You are probably wondering what this portends?
In synopsis fashion it goes like this:
On Accountability
- states would still have to test students in grades 3-8 and once in high school in reading and math.
- States would get to decide how much those tests count for accountability purposes.
- States would be in the driver’s seat when it comes to goals for schools, school ratings, and more
- States would be required to identify and take action in the bottom 5 percent of schools, and schools where less than two-thirds of kids graduate.
- States would also have to identify and take action in schools that aren’t closing the achievement gap.
On Opt-Outs
- It would allow states to create their own testing opt-out laws.
- It maintains the federal requirement for 95 percent participation in tests.
- States would have to take low testing participation into consideration in their accountability systems. Just how to do that would be up to them, though.
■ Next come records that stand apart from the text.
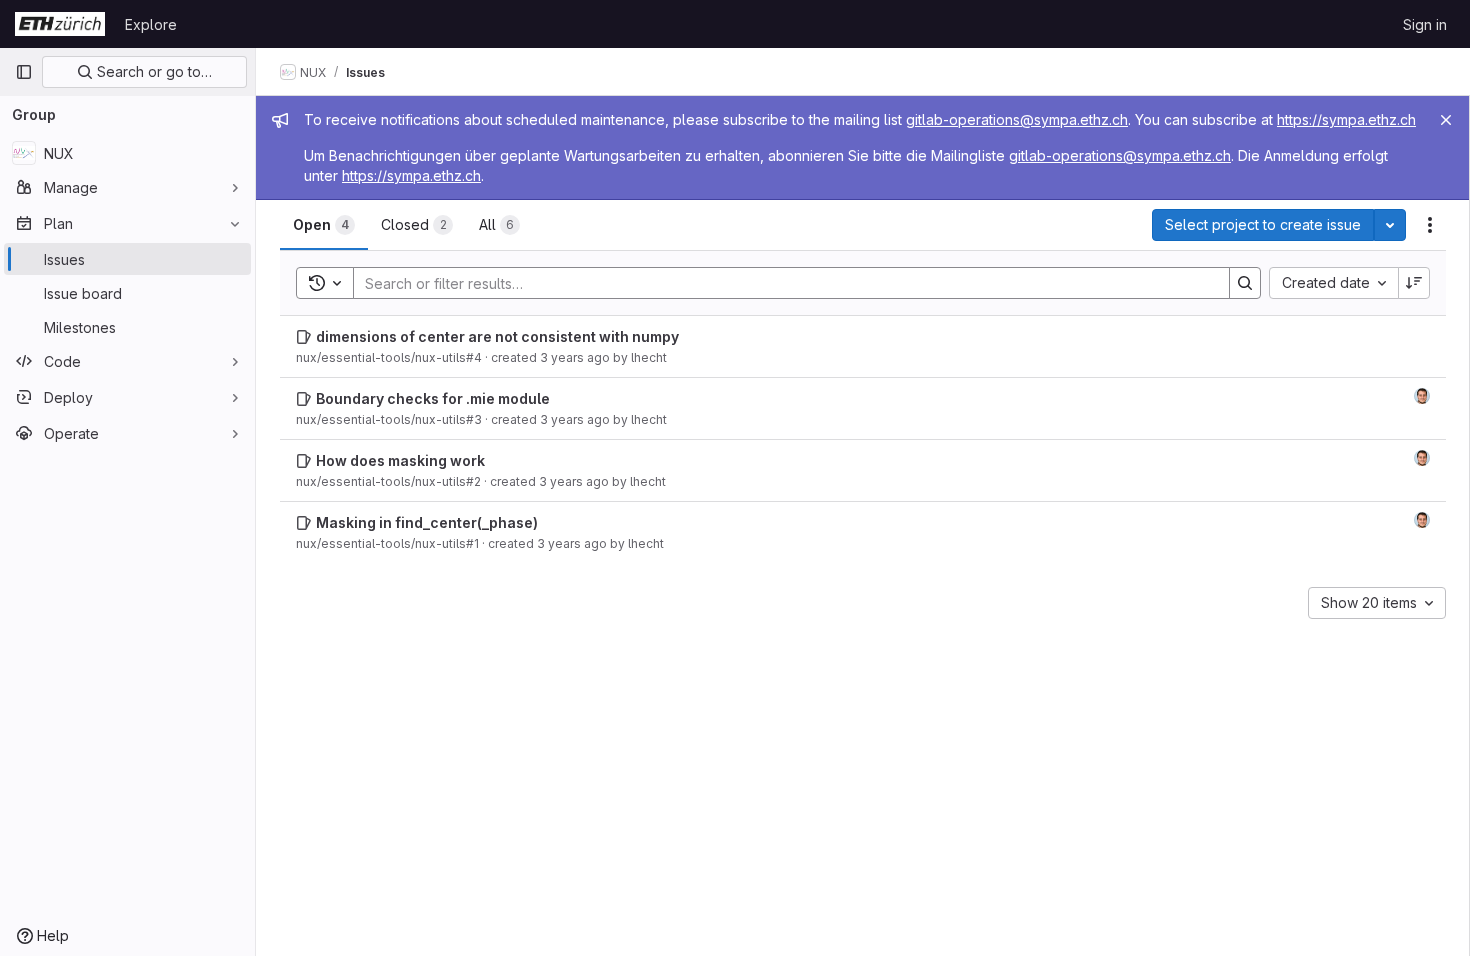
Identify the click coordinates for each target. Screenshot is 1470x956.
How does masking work (400, 460)
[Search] (1245, 283)
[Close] (1446, 120)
- The agreement “leaves a lot of this to states to figure out and the secretary’s ability to interfere with those state decisions is astonishingly limited.”
On Programs
- Substitutes block granting instead of delineated granting for physical education, mathematics and science partnerships, and Advanced Placement.
- Living on as separate line item, will be the 21st Century Community schools program, which pays for after-school programs.
- Early childhood investment is in. But the new program will be housed at the Department of Health and Human Services, not the Education Department.
- The new research and innovation program that was described as the next generation “Investing in Innovation” program, made it into the bill.
On School Choice
No Title I portability—that means that federal funds won’t be able to follow the child to the school of their choice.
Other Funding Issues
- No changes that would steer a greater share of the funds to districts with high concentrations of kids in poverty.
- Some changes to the Title II formula (which funds teacher quality) that would be a boon to rural states.